In an increasing number of countries the idea of a universal basic income is being discussed and is gaining momentum. In contrast to a minimal guaranteed income that is only given to those who have less than this amount in wages or other sources of income, the universal income is given to all citizens regardless of their wages or other income. 
Andrew Yang has proposed such a scheme with the name of freedom dividend. The proposal could also be described as a flat tax reduction of $12,000 with the possibly that the resulting tax would be negative. For some, this way of describing the proposal, as an income tax reduction, coupled with the possibility of negative tax, or a tax payment made by the government to the citizen, might make it seem more agreeable.
The name freedom dividend, on the other hand, suggests a partial common sharing of the fruits of the earth and the economy, regardless of direct ownership of an individual of the specific means of production. The catholic teaching of the universal destination of good gives a perspective to see this proposal as realizing a form of justice in relation to the common good.
The responsibility of seeing that the goods of the earth can be enjoyed by those that need them is as such the state or mankind's responsibility, not that of an individual employee or businessman on his own.
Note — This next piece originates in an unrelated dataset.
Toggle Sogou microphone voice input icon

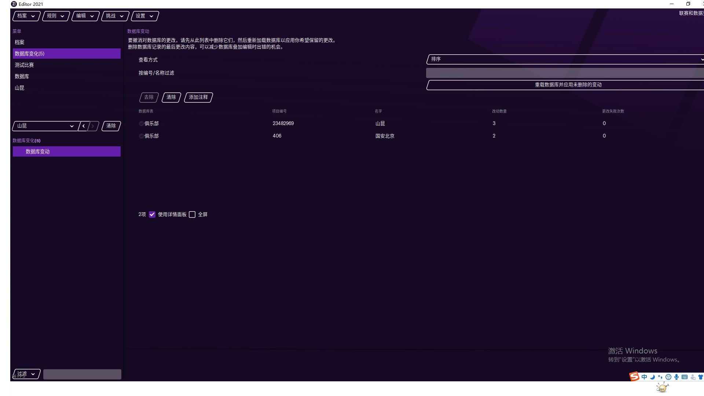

But because, for the most part of human history and in most cases, it was necessary for most persons to work in order to ensure that through man's labor and use of technology together the fruits would be enough for all, this requirement of justice became closely linked to the justice between employer and employee, under the title "living wage".
For an employer to be required, for the sake of justice, to consider more the wealth or neediness of the employee than the value of the work the employee should do is a major impediment to efficient exchange and valuation of labor. Such a system consequently significantly increases the cost of labor without a corresponding increase in productivity of labor.

Arguably, for all employers across the board to contribute 10-20% of labor costs to a pool that would be distributed to all independently of the work they performed, while likely increasing the price of labor in comparison to the present price, would end up being a more efficient way to ensure that the fruits of the earth and fruits of labor benefit all men, for whom the earth was created.  

5 thoughts on “Universal Basic Income and the Universal Destination of Goods”

  1. Obviously the proposal is well-intentioned. The question is whether it could work in practice. I think Yang's specific proposal in the USA could not, at least with his method of funding, which simply does not add up even as he presents it, much less as it would actually work.

    But even taken more generally, such a practice causes a reduction in the value of money (prices would tend to increase at least a little) and a reduction in the marginal value of labor (for the person doing it, since they have other options, which is why the price of labor would increase, to continue to motivate people to do it). The risk is that those reduction would compound, leading to instability and possibly in the long run to economic collapse.

    A safer proposal might be one that ties the amount distributed to everyone to some sort of measure like GDP, rather than to any particular comparison to the amount needed to live or to live well, such that if the country produces less, the amount is automatically less. This would, on the one hand, ensure that it could not lead to an economic collapse, even if it resulted in some reductions, and on the other hand, would mean that if the country became much richer, the amount could increase, theoretically to whatever people might hope it would be.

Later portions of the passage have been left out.